Friday, 20 March 2009

Theatre for A Change

Our developing partnership with Theatre for A Change is a very important part of our portfolio. Here is the article I've submitted for Drama St.Mary's brochure on this work.

In April 2008 Mark Griffin and Matthew Hahn spent two weeks in Malawi as guests of Theatre for a Change, a company specialising in the interactive forum theatre techniques pioneered by Brazilian theatre practitioner Augusto Boal.

The work of Tfac in Malawi uses this methodology to exploring strategies to enable individuals to assert their gender and sexual rights. The lecturers visit was a prelude to future exchanges of good practice between Tfac trainees and Drama St.Mary’s students interested in Theatre and Development work. The first cohort of our students will travel to Malawi and join Tfac in January 2011. These are some of the notes Mark made during the visit.

Each day, with the company, begins early with a six o’clock breakfast meeting of the core team, who over coffee and cereal discuss the needs for the day. It helps that all of them are focused on a common goal, namely HIV/AIDS prevention in a country where 14% of the population carry the virus.
Patrick, Tfac’s director, heads for the offices in the British Council Building, whilst Sam and Eric, the two senior facilitators head off to meet the twenty trainees, as they do three times a week.

‘Circle! Circle!’ cries Sam
‘Circle!’ respond the trainees coming together.

‘Gender! Gender!’ calls Eric and the circle checks itself to ensure the circle is balanced.

The training session is a mixture of skills development, reflection and evaluative feedback. Brainstorming is a common tool, as is improvisation and discussion. All are expected and encouraged to participate and a focus ball is smoothly passed around the space with participants taking turns to speak or suggest ideas for furthering the work. Each of the day’s activities, including planning the schedule, is facilitated by a different student. The process is everything and everybody trusts it.

Large sections of the work are videoed and reviewed with the trainees focusing on their use of voice, body and space as well as helping to indicate areas for development and improvement. It’s a rigorous and rewarding approach.

On Monday’s and Thursdays the twenty trainees travel into the schools and communities of Lilongwe to disseminate their work to their own focus group of twenty.
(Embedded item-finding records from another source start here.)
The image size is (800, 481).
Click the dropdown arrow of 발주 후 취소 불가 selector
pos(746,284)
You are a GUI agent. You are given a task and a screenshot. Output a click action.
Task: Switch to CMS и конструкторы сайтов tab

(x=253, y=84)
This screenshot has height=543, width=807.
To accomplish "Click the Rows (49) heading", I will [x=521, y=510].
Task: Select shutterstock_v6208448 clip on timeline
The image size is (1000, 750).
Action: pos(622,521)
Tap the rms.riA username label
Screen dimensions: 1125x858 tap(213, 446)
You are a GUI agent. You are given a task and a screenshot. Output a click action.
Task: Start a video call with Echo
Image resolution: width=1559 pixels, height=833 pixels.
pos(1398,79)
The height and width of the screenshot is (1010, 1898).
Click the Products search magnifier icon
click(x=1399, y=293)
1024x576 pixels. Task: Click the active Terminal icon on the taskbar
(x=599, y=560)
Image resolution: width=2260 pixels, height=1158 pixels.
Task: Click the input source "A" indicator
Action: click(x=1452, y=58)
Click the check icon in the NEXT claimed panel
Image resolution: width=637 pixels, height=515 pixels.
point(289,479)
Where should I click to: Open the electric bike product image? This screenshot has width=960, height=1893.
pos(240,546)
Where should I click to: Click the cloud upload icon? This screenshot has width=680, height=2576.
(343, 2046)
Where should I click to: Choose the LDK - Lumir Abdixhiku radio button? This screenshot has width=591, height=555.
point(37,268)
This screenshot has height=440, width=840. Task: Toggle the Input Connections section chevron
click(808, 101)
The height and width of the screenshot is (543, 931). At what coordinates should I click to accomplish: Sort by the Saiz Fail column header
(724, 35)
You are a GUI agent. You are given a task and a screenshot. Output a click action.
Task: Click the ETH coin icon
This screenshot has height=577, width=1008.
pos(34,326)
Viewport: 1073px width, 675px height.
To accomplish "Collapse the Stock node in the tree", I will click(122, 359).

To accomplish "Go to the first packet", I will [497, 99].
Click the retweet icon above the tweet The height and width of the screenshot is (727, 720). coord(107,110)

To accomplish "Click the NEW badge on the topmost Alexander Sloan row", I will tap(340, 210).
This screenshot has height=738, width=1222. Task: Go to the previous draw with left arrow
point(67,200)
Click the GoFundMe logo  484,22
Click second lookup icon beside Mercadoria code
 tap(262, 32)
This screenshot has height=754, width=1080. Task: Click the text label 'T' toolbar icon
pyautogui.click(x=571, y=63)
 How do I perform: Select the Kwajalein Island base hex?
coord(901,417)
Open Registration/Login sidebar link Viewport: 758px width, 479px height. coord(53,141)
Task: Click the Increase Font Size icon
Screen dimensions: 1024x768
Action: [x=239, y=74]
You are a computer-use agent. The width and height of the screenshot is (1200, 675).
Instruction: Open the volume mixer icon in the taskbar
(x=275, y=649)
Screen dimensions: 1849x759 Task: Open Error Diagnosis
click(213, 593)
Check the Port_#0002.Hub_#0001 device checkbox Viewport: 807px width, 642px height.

In this way 400 people a week are already participating and later this month the trainees will take up placements in the nine teacher training colleges across the length of Malawi to deliver this methodology to all prospective Primary school teachers in the country.

We travel with trainees Ruth and Rashid who have been developing a theatre group with twenty sex workers from Kwale. At our first meeting the focus is on gathering testimony, with the workers using storytelling, short dramatisations and song to collect ideas for a short play. The work has a composite feel but each decision taken in creating the play is agreed on for its authenticity. The session ends with a joyful dance and the handing out of bags of rice donated by Feed the Children. Once this is done Grace, the leader reminds her fellow actors of the need for them to stay healthy and strong so that they can continue their important work.

Three days later we return to see the dress rehearsal of the play that the women have prepared. We crowd into a tiny sun baked yard to see how the story has developed. The rehearsal has caused a huge stir in the community and its standing room only as neighbours, friends and children crowd in to see what’s going on.

Afterwards Grace shows us around the group’s communal garden where sweet garlic, onions and tomatoes are growing. For the women this is a move towards self-sufficiency and an essential contribution to ensuring they remain nutritionally secure and it would not have happened had not the group come together through the drama workshops. Improvements imagined through a rehearsal are being act on by the women as they look to improve their quality of life. It’s inspiring and powerful work.